Mario Monicelli


 Nato nel 1915 a Viareggio, figlio di Tommaso Monicelli, giornalista e drammaturgo, cresce a Viareggio, frequentando il liceo e l'università a Milano, sviluppa la sua passione per il cinema, condivisa insieme ai cugini Mondadori, con i quali inizia a scrivere sulla rivista "Camminare", che ha fra i suoi collaboratori anche altri futuri registi: Alberto Lattuada, Riccardo Freda e Renato Castellani. Nel 1934, con Alberto Mondadori, realizza un cortometraggio muto in 16 mm, Il cuore rivelatore, tratto dal racconto di Poe. L'anno successivo i due affrontano il lungometraggio, girando I ragazzi della via Paal, utilizzando come attori amici e parenti e vincendo a Venezia il premio per il miglior film a passo ridotto. Fa quindi da aiuto regista per Gustav Machaty, Genina, Camerini, Gentilomo, Bonnard, Mattoli, Germi e insieme a Steno dà vita a un felice sodalizio che li vede prima collaboratori al giornale satirico "Marc'Aurelio" e poi prolifici sceneggiatori.
Proprio con Steno fa il suo vero esordio alla regia nel 1949 con Totò cerca casa e dopo otto film in coppia (fra cui Al diavolo la celebrità , Totòe i re di Roma e Guardie e ladri), prosegue da solo a partire da Proibito (1954) con Lea Massari.

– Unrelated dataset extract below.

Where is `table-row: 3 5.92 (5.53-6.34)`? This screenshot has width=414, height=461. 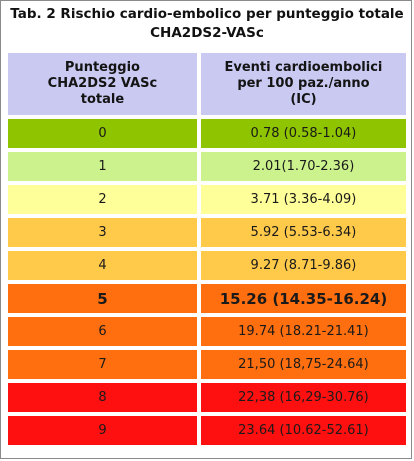 table-row: 3 5.92 (5.53-6.34) is located at coordinates (207, 232).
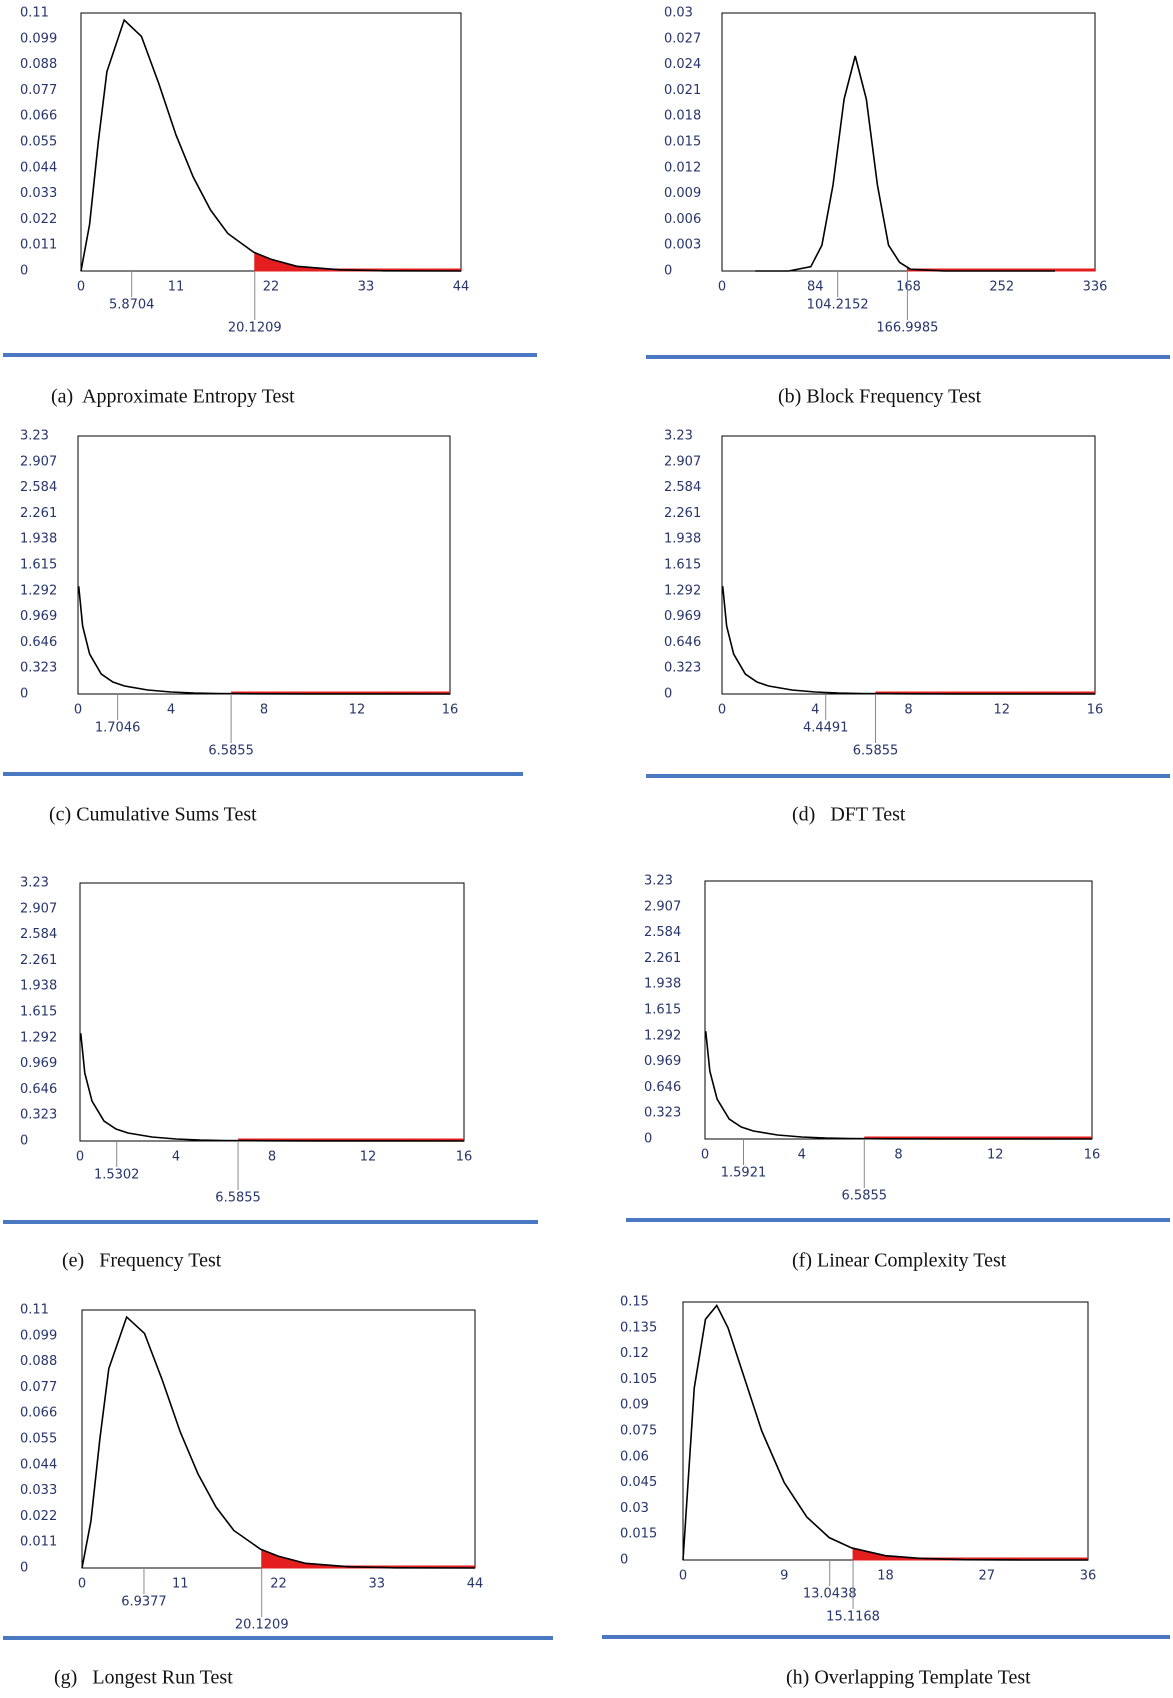 Image resolution: width=1173 pixels, height=1698 pixels. Describe the element at coordinates (682, 220) in the screenshot. I see `y-tick-label: 0.006` at that location.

Comincia a delinearsi un autore "nazional-popolare", ma irrispettoso di ogni retorica, pessimista, feroce, demistificatore di sacralità e continuamente alla ricerca delle umane debolezze dei suoi personaggi, mettendone in evidenza anche i connotati cialtroneschi e il loro lato ridicolo.
L'opera più riuscita e più godibile è senza dubbio I soliti ignoti (1958), che ha avuto oltretutto il merito di recuperare al cinema un attore allora mal sfruttato come Vittorio Gassman. Fra trovate irresistibili che descrivono un sottobosco criminale dei più sgangherati, Monicelli (grazie anche ai suoi più grandi collaboratori Suso Cecchi D'Amico, Age e Scarpelli) testimonia ancora una vola questa sua innata capacità di fondere insieme attenzione ai personaggi e alle storie raccontate, valutazione critica e notazione ironica, che si fa più sapiente col passare degli anni. Allo stesso modo film come La grande guerra (1959), con Vittorio Gassman e Alberto Sordi in versione soldati lavativi e sfaticati, e I compagni (1963), ingiustamente poco considerato, ma senza dubbio uno dei più intensi film da lui diretti - tanto che ebbe perfino una nomination agli Oscar per soggetto e sceneggiatura - trasportano sullo schermo pagine di storia e fatti di costume riuscendo spesso a porre l'accento sui problemi con intensità maggiore dispetto a giornali o liberi.
Sono poi gli anni della sua opera preferita L'armata Brancaleone (1966), che rivisita in chiave grottesca il Medioevo, senza dimenticare La ragazza con la pistola (1968), Amici miei (1975), Un borghese piccolo piccolo (1977), Speriamo che sia femmina (1986).
Tra i riconoscimenti alla sua produzione vanno ricordate le quattro nomination all'Oscar come film straniero per I soliti ignoti, La grande guerra, La ragazza con la pistola e I nuovi mostri (1977) e per le due per soggetto e sceneggiatura originali per I compagni e Casanova 70 (1965). Svariati i David di Donatello. Miglior regia per Un borghese piccolo piccolo, Speriamo che sia femmina e per Il male oscuro (1990), Nastri d'Argento e due Leoni d'Oro, uno per miglior film con La grande guerra e l'altro alla carriera nel 1991. Anche regista teatrale, commediografo e regista televisivo, si è prestato, occasionalmente come attore in L'allegro marciapiede dei delitti (1979) e in Sono fotogenico (1980).
Nel 1990, periodo di crisi del cinema italiano, riesce a rimanere a galla dirigendo Alessandro Haber, Cinzia Leone, Marina Confalone e Paolo Panelli nella commedia anti-familiare Parenti Serpenti (1992), poi passa a Villaggio, Troisi, Melato e Placido in Cari fottutissimi amici (1994), Facciamo Paradiso (1995) e Panni Sporchi (1999) e nel nuovo millennio si presenta al pubblico e alla critica, parlando della bestia nera che più di ogni altro l'ha ossessionato nella sua vita: la guerra. Il film Le rose del deserto (2006) che ancora una volta mette in luce una visione antieroica dell'esercito italiano.